Journal of Neuroscience Research
Volume 82, Issue 6, pages 866–874, 15 December 2005
How to Cite
Lobanov, A.V. and Uzdensky, A.B. (2005), PDT-induced death of sensory neurons and glial cells in the isolated crayfish stretch receptor after proteolytic treatment. J. Neurosci. Res., 82: 866–874. doi: 10.1002/jnr.20687
- Issue published online: 28 NOV 2005
- Article first published online: 21 NOV 2005
- Manuscript Revised: 20 SEP 2005
- Manuscript Accepted: 20 SEP 2005
- Manuscript Received: 26 JUL 2005
- RFBR. Grant Numbers: 02-04-48027, 05-04-48440
To study the involvement of neuroglial interactions in photodynamic damage of crayfish stretch receptor, which consists of only two neurons surrounded by satellite glial cells (SGCs), we attempted to proteolytically uncouple neurons and glia and then compare the responses of these cells to photosensitization when intercellular communications were intact or impaired.
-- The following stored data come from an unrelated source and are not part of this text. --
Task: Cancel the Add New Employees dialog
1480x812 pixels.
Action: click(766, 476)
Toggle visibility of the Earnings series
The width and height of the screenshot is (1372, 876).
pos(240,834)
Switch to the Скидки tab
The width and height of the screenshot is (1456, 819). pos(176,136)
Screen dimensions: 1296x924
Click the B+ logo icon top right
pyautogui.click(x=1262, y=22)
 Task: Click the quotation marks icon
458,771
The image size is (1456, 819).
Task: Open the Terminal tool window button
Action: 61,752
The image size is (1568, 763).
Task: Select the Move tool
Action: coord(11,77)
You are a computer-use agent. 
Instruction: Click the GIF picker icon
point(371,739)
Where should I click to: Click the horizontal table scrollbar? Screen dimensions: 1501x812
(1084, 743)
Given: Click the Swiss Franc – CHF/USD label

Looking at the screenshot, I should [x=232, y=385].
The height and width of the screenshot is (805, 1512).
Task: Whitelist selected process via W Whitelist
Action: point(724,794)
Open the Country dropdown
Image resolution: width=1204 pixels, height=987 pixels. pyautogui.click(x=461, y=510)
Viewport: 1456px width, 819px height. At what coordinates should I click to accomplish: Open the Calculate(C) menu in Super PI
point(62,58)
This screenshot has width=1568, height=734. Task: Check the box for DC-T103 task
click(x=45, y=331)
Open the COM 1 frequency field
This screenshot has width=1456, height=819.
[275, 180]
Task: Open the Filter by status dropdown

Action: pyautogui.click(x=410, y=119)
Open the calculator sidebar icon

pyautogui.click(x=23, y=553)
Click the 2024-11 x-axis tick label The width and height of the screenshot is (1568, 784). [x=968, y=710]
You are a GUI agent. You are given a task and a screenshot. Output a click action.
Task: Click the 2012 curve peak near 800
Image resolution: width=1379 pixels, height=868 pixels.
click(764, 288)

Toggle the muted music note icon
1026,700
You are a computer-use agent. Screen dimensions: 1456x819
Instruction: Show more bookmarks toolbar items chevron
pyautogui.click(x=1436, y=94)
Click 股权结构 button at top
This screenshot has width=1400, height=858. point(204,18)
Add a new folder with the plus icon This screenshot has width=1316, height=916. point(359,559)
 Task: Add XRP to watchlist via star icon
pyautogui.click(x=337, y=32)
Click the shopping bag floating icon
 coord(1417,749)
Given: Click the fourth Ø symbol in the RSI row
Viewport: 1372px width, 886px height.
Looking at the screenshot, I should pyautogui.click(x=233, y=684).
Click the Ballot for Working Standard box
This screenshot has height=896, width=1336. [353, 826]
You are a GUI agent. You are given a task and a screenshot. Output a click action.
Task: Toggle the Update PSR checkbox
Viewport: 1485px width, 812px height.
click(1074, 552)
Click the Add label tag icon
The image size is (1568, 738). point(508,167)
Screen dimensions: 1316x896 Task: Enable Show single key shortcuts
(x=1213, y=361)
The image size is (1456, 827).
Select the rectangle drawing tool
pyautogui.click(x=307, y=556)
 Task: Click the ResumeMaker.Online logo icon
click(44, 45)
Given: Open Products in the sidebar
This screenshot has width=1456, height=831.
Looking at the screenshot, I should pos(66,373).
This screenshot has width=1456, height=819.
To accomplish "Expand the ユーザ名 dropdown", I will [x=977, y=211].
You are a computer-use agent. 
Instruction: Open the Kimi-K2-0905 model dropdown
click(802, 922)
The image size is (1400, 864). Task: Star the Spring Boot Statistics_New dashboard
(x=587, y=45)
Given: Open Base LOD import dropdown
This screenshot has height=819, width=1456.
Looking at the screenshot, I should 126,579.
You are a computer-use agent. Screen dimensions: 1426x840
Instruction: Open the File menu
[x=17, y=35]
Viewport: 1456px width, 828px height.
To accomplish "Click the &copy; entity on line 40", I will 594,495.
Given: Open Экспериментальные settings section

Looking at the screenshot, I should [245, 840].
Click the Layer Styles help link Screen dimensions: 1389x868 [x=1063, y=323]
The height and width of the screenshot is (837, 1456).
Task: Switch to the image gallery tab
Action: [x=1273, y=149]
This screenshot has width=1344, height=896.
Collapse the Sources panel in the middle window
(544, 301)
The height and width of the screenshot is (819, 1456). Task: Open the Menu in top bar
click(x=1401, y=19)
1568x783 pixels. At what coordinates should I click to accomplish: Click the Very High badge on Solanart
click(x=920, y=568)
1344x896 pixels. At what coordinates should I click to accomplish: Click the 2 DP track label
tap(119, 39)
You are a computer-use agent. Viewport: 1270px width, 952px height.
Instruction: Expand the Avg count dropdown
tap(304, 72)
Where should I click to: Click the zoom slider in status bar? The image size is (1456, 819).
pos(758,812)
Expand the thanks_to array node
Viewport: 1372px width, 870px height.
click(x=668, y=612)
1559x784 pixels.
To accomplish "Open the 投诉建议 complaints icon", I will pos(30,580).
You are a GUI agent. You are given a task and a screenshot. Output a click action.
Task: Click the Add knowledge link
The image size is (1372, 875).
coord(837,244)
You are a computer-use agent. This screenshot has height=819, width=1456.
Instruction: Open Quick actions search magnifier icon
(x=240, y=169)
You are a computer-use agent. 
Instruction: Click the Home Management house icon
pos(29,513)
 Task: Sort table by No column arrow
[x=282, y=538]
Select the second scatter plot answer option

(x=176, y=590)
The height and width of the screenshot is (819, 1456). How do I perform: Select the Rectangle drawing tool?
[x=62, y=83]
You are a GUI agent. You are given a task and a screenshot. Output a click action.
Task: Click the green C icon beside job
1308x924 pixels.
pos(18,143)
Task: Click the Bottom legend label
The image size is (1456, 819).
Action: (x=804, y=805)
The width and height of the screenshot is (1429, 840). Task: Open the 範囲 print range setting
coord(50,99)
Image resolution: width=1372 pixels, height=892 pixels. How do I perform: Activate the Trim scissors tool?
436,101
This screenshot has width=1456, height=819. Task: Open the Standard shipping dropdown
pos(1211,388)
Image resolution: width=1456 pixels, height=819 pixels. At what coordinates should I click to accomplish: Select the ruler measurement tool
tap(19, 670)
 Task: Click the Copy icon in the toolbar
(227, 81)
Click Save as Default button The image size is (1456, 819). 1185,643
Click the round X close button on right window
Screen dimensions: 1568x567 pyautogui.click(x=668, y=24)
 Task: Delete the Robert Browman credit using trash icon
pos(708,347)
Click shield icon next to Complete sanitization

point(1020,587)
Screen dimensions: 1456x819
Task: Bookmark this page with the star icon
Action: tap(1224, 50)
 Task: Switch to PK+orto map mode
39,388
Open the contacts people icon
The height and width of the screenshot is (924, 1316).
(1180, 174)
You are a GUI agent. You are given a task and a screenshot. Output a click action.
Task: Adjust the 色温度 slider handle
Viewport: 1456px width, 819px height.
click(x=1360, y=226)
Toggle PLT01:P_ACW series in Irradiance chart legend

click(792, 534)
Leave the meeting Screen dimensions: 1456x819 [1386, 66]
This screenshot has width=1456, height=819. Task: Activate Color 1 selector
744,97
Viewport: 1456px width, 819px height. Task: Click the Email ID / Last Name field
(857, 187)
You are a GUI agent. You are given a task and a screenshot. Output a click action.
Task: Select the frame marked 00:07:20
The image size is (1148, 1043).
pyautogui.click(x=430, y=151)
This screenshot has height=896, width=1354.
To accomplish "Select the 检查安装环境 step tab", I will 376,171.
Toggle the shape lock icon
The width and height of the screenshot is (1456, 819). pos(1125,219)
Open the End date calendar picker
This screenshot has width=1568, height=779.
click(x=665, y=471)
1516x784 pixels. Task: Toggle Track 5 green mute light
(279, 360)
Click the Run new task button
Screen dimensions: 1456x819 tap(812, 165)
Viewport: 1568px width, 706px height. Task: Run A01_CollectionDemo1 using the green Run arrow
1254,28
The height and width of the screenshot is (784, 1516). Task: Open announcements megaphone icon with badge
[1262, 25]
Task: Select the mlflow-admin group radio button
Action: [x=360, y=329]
After incubation of isolated stretch receptors with pronase or collagenase they were photosensitized with Photosens, a mixture of sulfonated alumophthalocyanines AlPcSn (n = 2, 3, and 4; mean n = 3.1). In the next 6 hr the preparations were double fluorochromed with propidium iodide and Hoechst-33342 to visualize necrotic and apoptotic cells. Proteolytic treatment shortened bioelectric neuron response and precipitated its functional inactivation; however, it did not significantly impair neuron morphology and did not induce its necrosis either in the darkness or under photosensitization. Photodynamic treatment induced necrosis of neurons and SGC and apoptosis of glial cells. Pronase but not collagenase increased percent of necrotic and apoptotic SGCs in the darkness and thus reduced the number of glial cells around the neuron; however, both pronase and collagenase prevented photodynamically induced apoptosis of glial cells. The involvement of neuron-to-glia signaling interactions in this phenomenon is suggested. © 2005 Wiley-Liss, Inc.